En Arbor Vitae (1994) hay un ejemplo claro de lo comentado con respecto a la música. En este retablo, que alude al bagaje europeo que nos habla de la cristianización de los pueblos, Valls refleja la religiosidad de un modo muy personal, con una percepción contemporánea de lo que aquello representó, sobre todo durante la Edad Media: el feligrés era, por lo general, una persona manejada por el clero. La iglesia mal interpretaba la Biblia, asimilándola de un modo literal, y divulgándola tal cual a sus fieles. Valls retrata a cuatro personajes que motivan a entenderlos como individuos inmersos en el mundo del clero, y torturados psicológicamente por el temor a pecar y vagar eternamente en el infierno. La dama que queda a nuestra izquierda es la única que nos mira directamente a los ojos y la que nos involucra en el cuadro. Hay alusión aquí al génesis bíblico, pero también a todas las demás grandes religiones del mundo, pues el “árbol de la vida” es una constante en todas las civilizaciones. Aquí se representa la vida y la muerte. El personaje central, que sugiere una lámina de anatomía, a la vez que es un mártir o un profeta, dirige su mirada al cielo, conectando lo divino con lo terrenal a través de sus manos. La diestra se dirige a Dios y la siniestra apunta hacia abajo: la inmortalidad frente a lo perecedero. La muerte está latente en el esqueleto, en la muchacha enterrada en la predela y en los clavos que martirizan a la joven de la izquierda. Estos clavos Valls también los relaciona con el arte africano, concretamente con el realizado por los chamanes del Congo en sus rituales. A su vez, la joven de la derecha lleva en su mano un estigma; sin embargo, el artista anula la fealdad cuando engarza, en esa herida, una piedra preciosa tallada. El cadáver que aparece enterrado en el basamento del retablo está forzado a mantener una posición fetal, gracias a unas cuerdas. Así se refleja el círculo de la vida. El cuerpo muerto alimenta las raíces del árbol, la subsistencia y el renacer. Justo ahí, en esa predela, el artista sitúa la música: clava las partituras que contienen neumas y salmos. Los neumas soplan lo espiritual, aquello que percibimos aunque no lo alcanzamos a ver. Los salmos son los textos e ideas que adornan al sonido, al viento armónico y ordenado. Éste es el canto eclesiástico que da alabanzas a Dios por la vida, sin olvidarse, empero, de la parca que visita a todo ser viviente.

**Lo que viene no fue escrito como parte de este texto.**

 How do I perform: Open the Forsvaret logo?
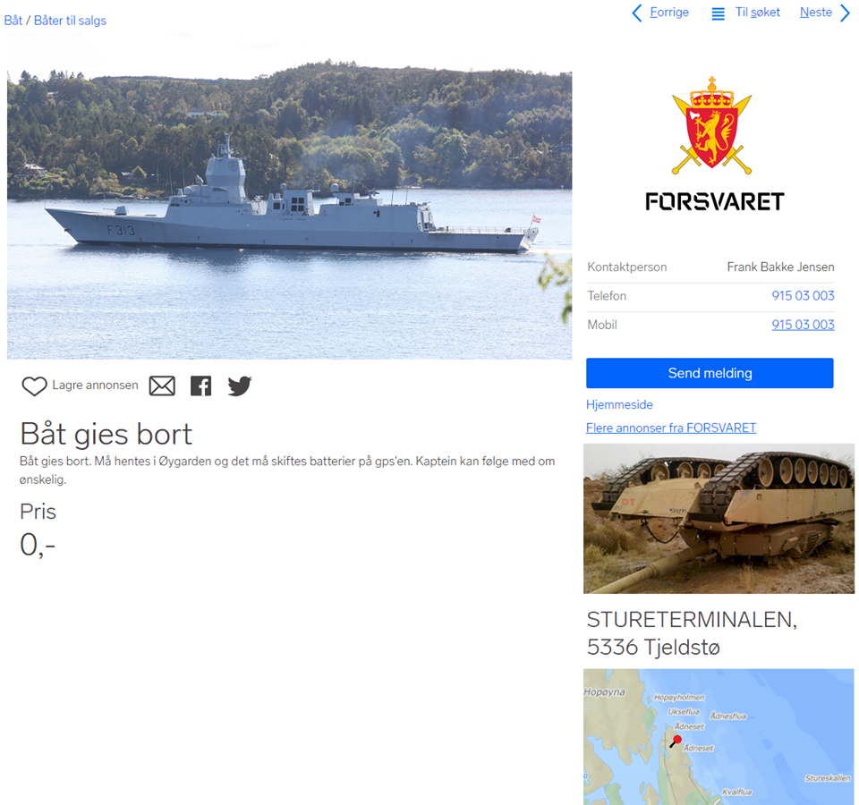click(714, 143)
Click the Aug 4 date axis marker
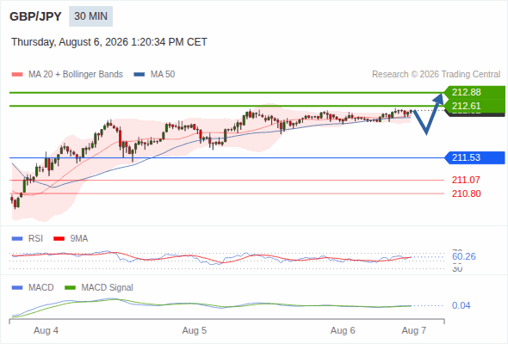 pos(46,330)
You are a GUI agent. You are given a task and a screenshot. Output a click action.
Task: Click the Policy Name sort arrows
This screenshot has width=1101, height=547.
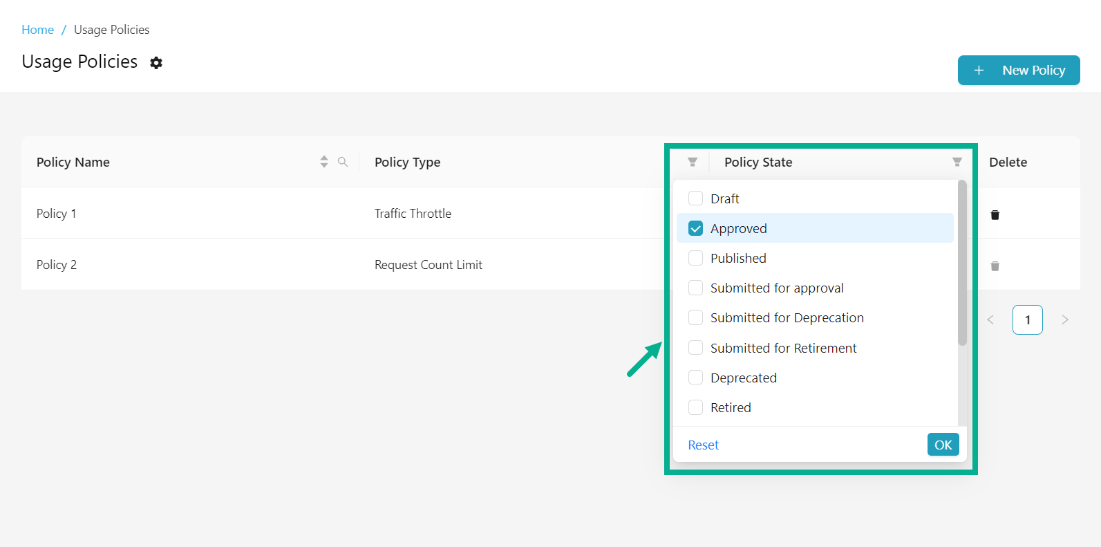[324, 162]
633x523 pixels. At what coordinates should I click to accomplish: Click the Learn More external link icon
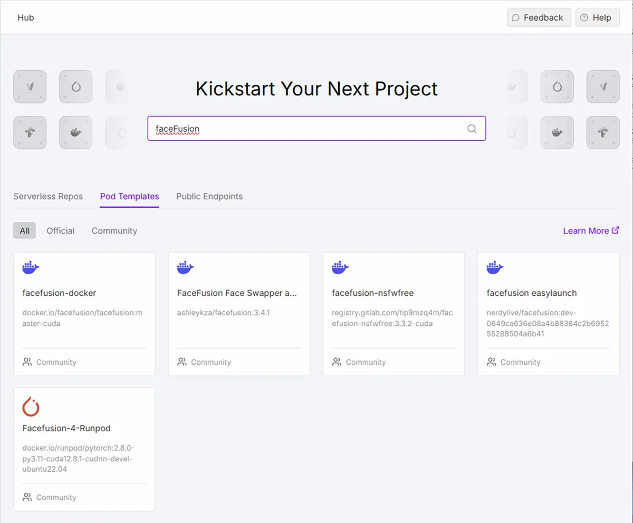click(x=615, y=230)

Dirigiendo la mirada a la identidad de lector de Valls, citemos un cuadro suyo titulado Vanitas (2004) –una obra tan pequeña como profunda-. Las palabras que aparecen en la tabla son Salomé, O. Wilde, escritas sobre el lomo del libro rojo al que el personaje recuesta su cabeza. Esta sencilla obra alude a los bodegones barrocos de mismo nombre que retrataban calaveras humanas, pretendiendo alertar al hombre de su inútil vanagloria, cuando de nosotros no quedará más que huesos marchitos bajo el polvo. Salomé es una representación clara de la vanidad humana. Una joven hermosa y seductora que pide la decapitación de aquel que no quiso mirarla. Al pintor lo inspiran tanto las bellas palabras de Oscar Wilde como los estremecedores acordes que compusiera Richard Strauss. El dramaturgo dublinés y el músico de Múnich pactarán la muerte de Salomé. Valls nos trae su cabeza.